● **RECORDS SHOWN**

+++

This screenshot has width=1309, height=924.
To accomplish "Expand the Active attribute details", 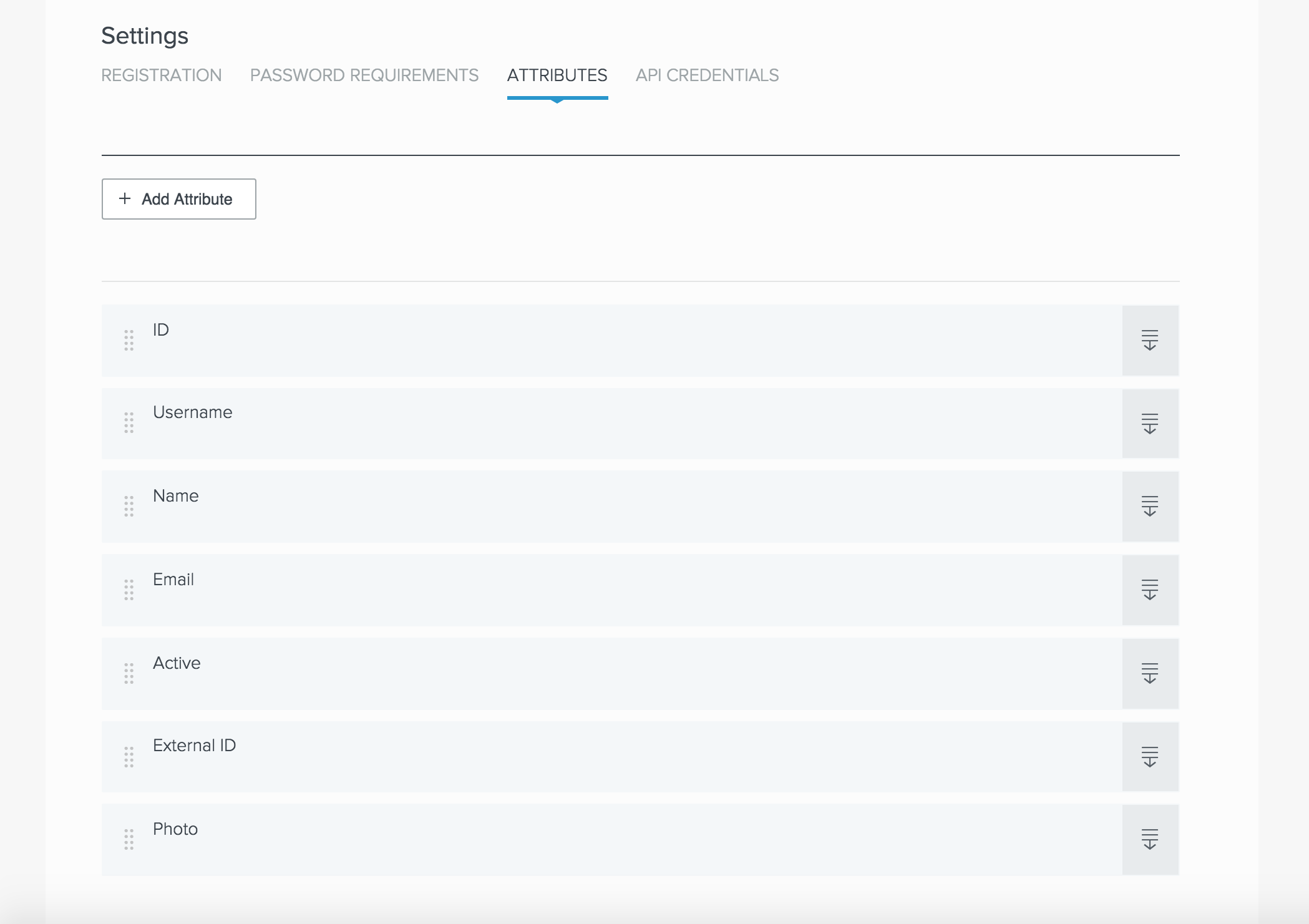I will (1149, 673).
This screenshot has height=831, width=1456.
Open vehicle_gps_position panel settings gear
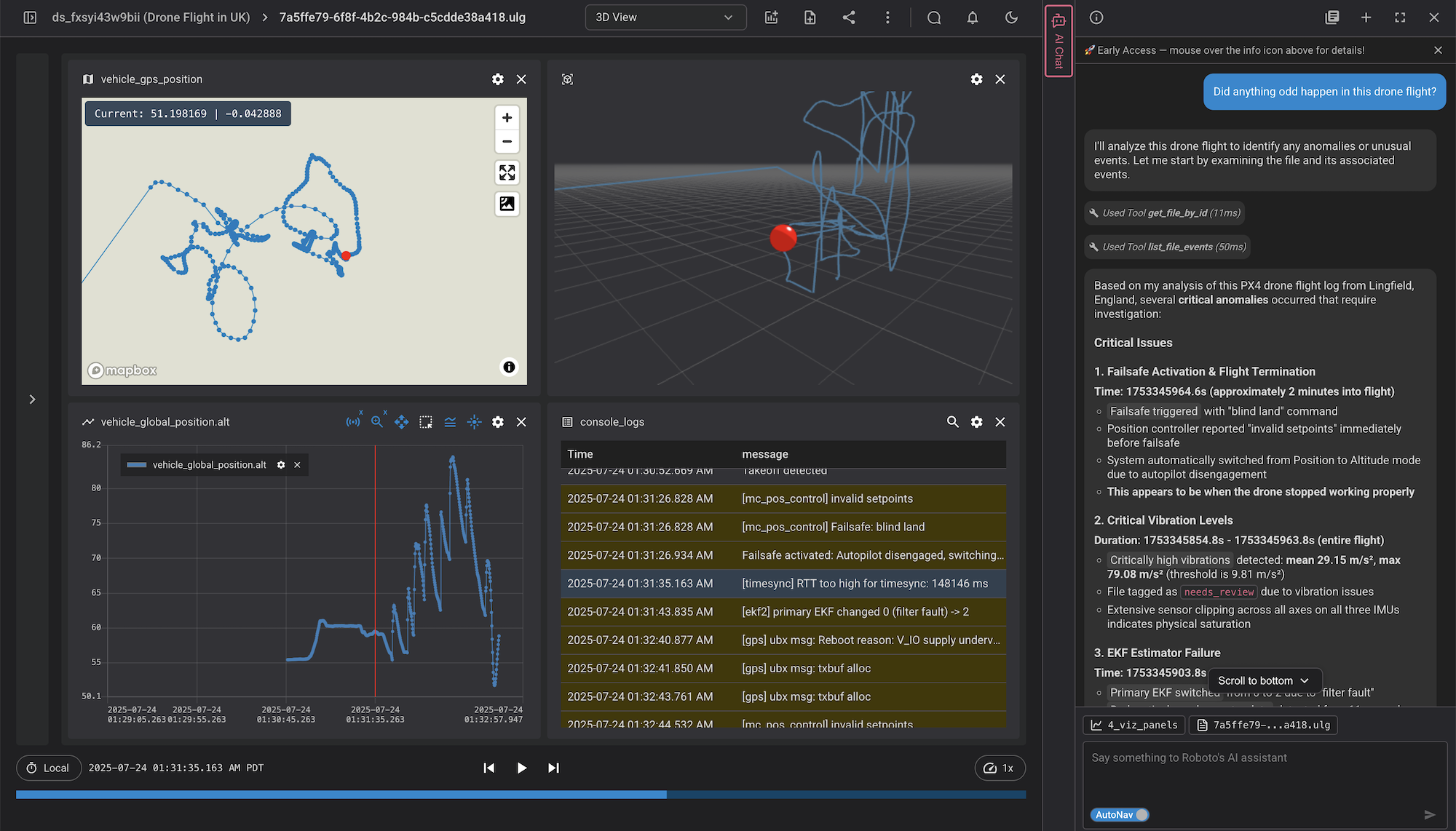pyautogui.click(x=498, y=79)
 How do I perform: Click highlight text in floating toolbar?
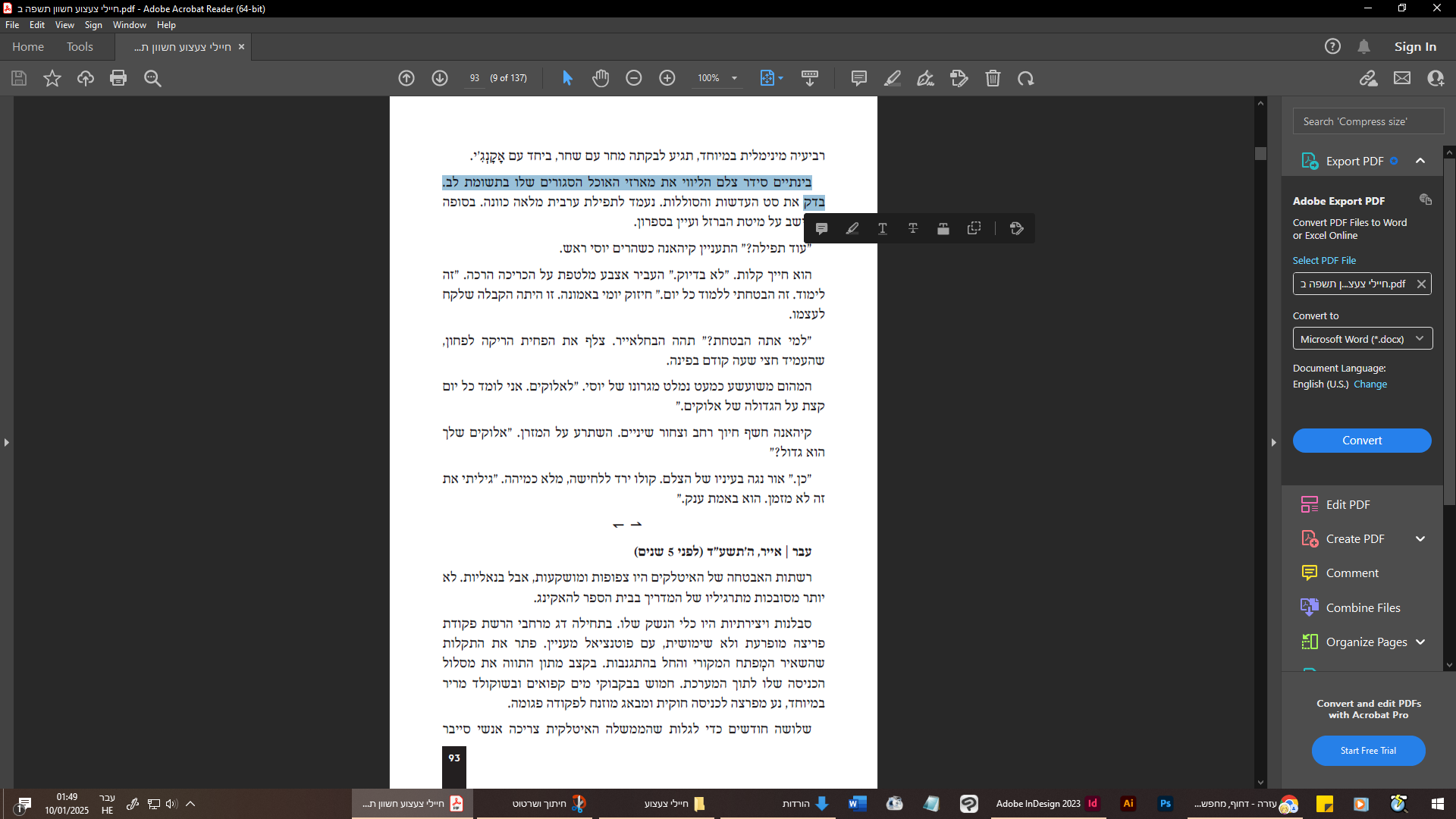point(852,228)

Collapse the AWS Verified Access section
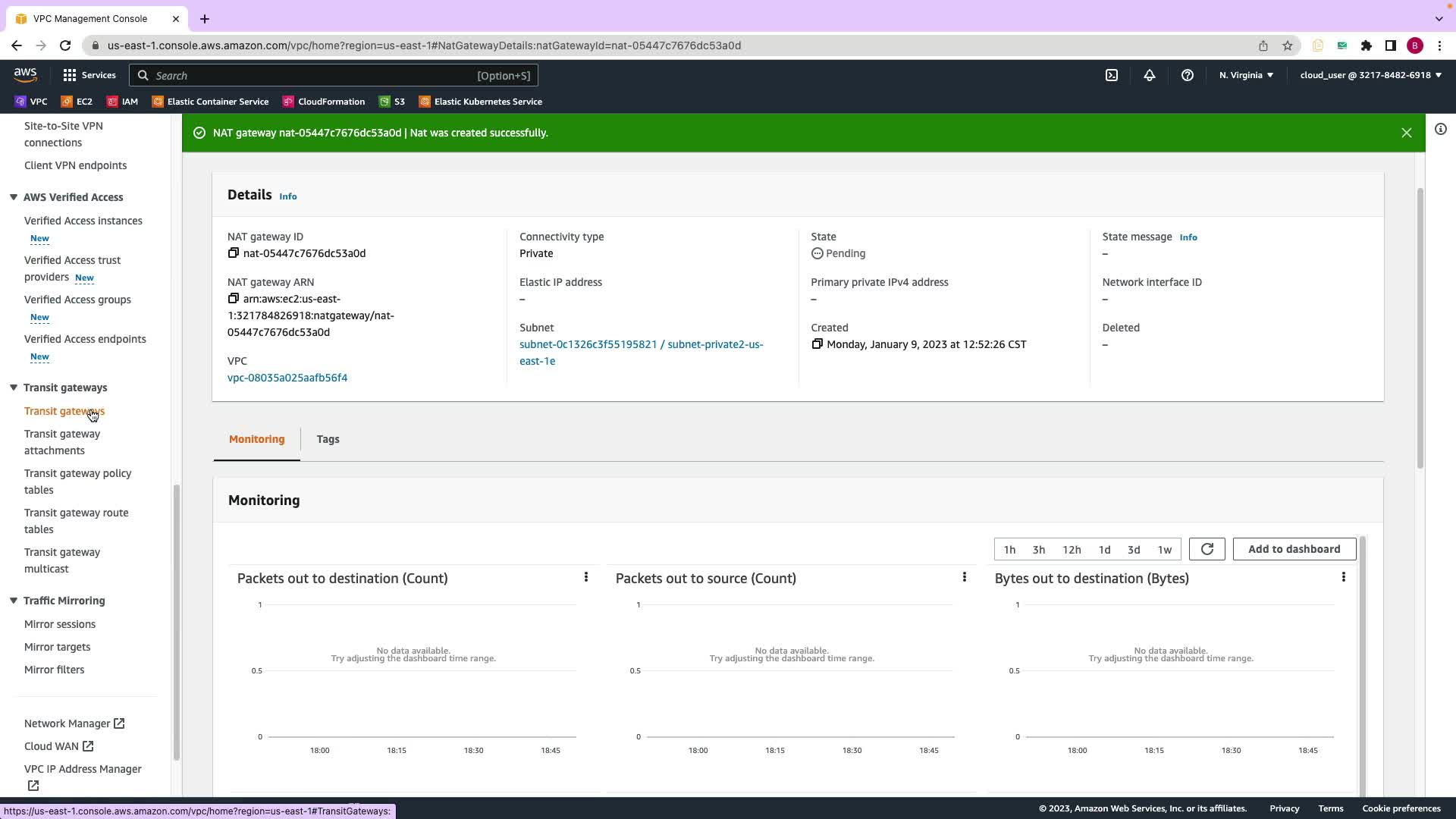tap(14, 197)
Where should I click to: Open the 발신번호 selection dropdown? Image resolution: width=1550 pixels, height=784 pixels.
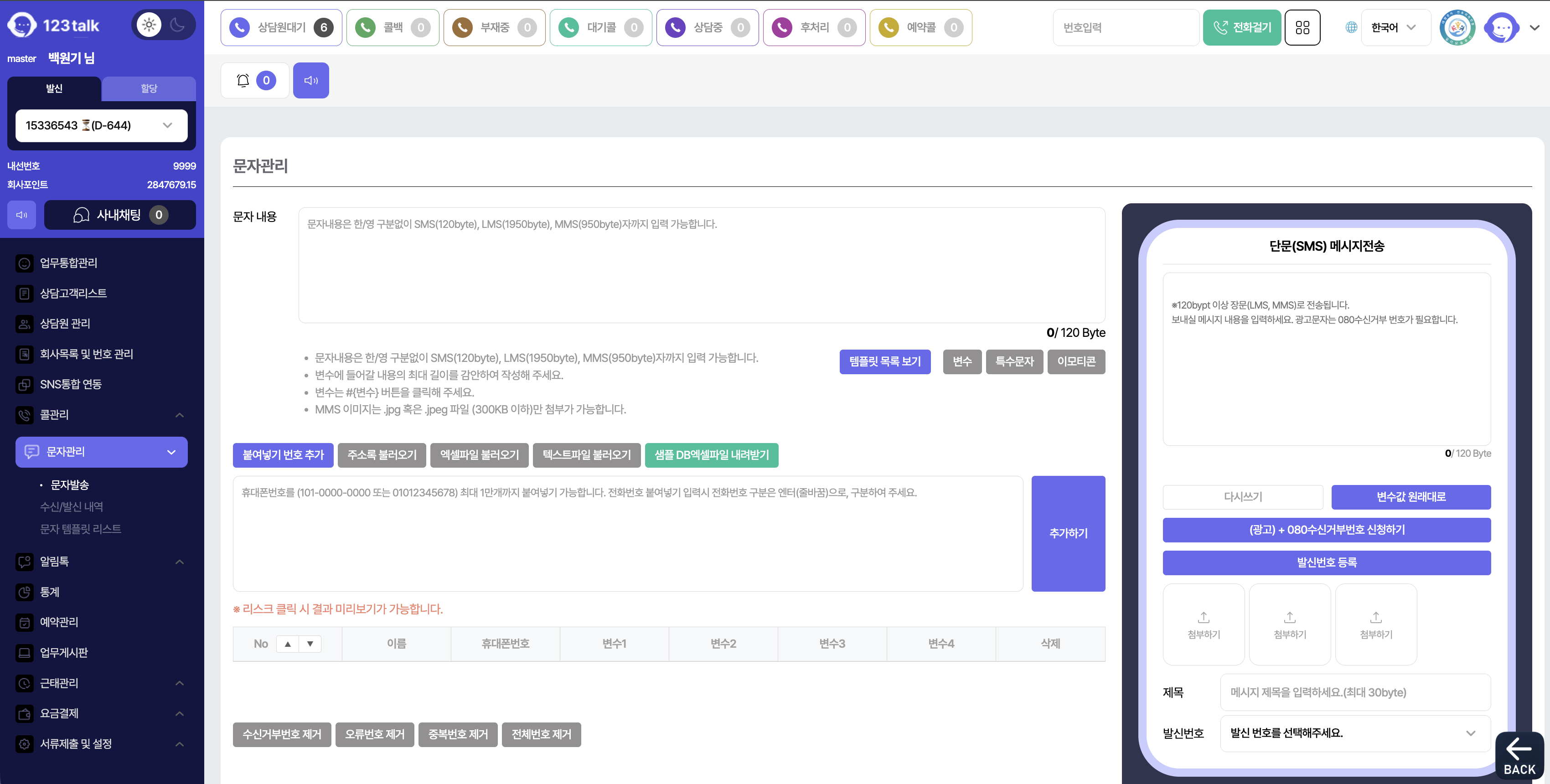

+++

● **DESCRIPTION OF THE TASK**
Nothing but the lines from the line containing "Collapse the AWS Verified Access section" through the last line of the records above should be written out, exactly and without the pictures.

● **YOUR RESPONSE**
Collapse the AWS Verified Access section
tap(14, 197)
Where should I click to: Open the 발신번호 selection dropdown? Image resolution: width=1550 pixels, height=784 pixels.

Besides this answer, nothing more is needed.